Render the material below as a JSON list of strings, one string per line, skipping blank lines. Leave the pictures out.

Material shown:

◇ ◇ ◇ ◇ ◇ ◇ ◇

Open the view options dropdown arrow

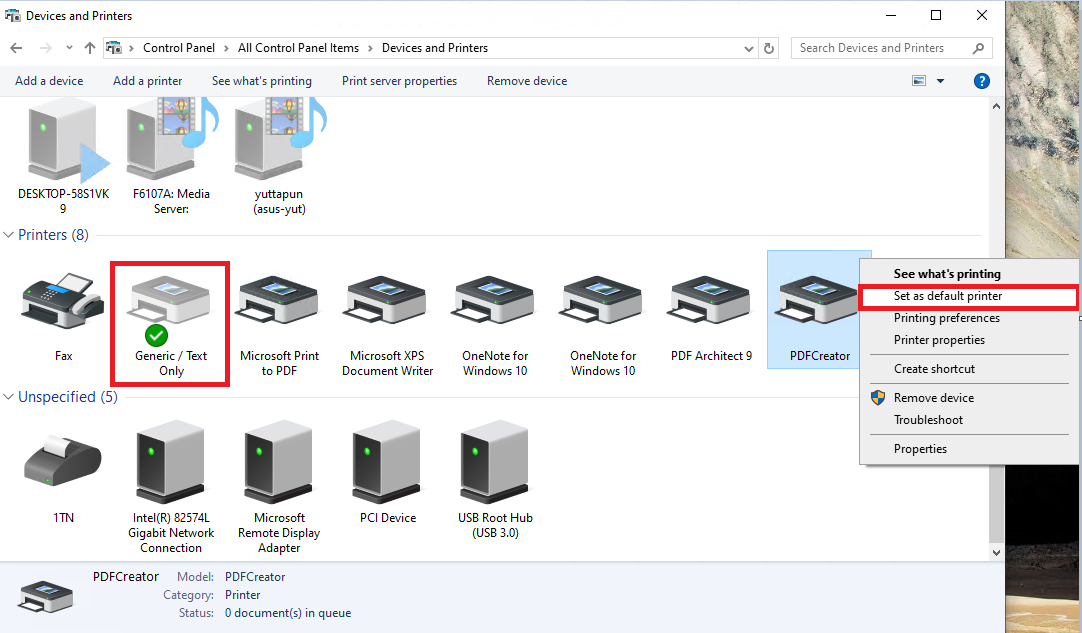point(940,81)
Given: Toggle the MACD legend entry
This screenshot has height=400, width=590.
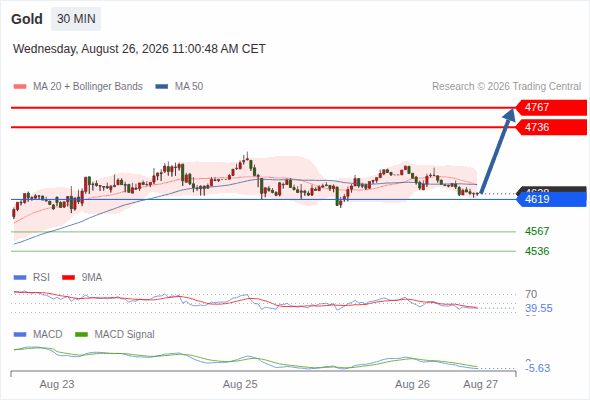Looking at the screenshot, I should point(38,334).
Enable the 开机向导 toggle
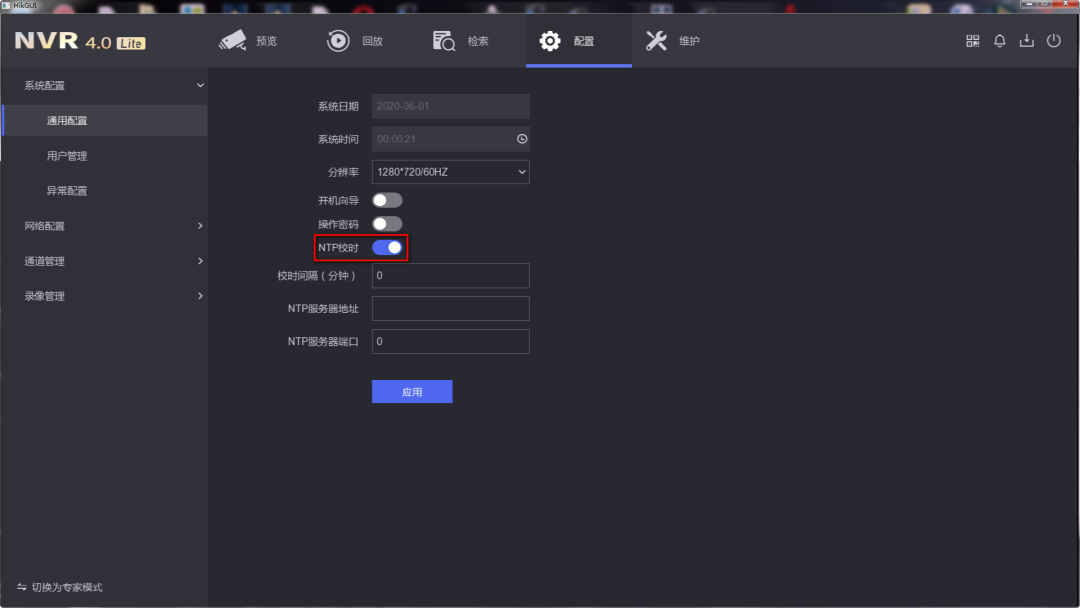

◇ ◇ ◇ ◇ ◇ ◇ ◇

Solution for this task:
[
  "Open the view options dropdown arrow",
  "point(940,81)",
  "Given: Toggle the MACD legend entry",
  "This screenshot has height=400, width=590.",
  "Looking at the screenshot, I should point(38,334).",
  "Enable the 开机向导 toggle"
]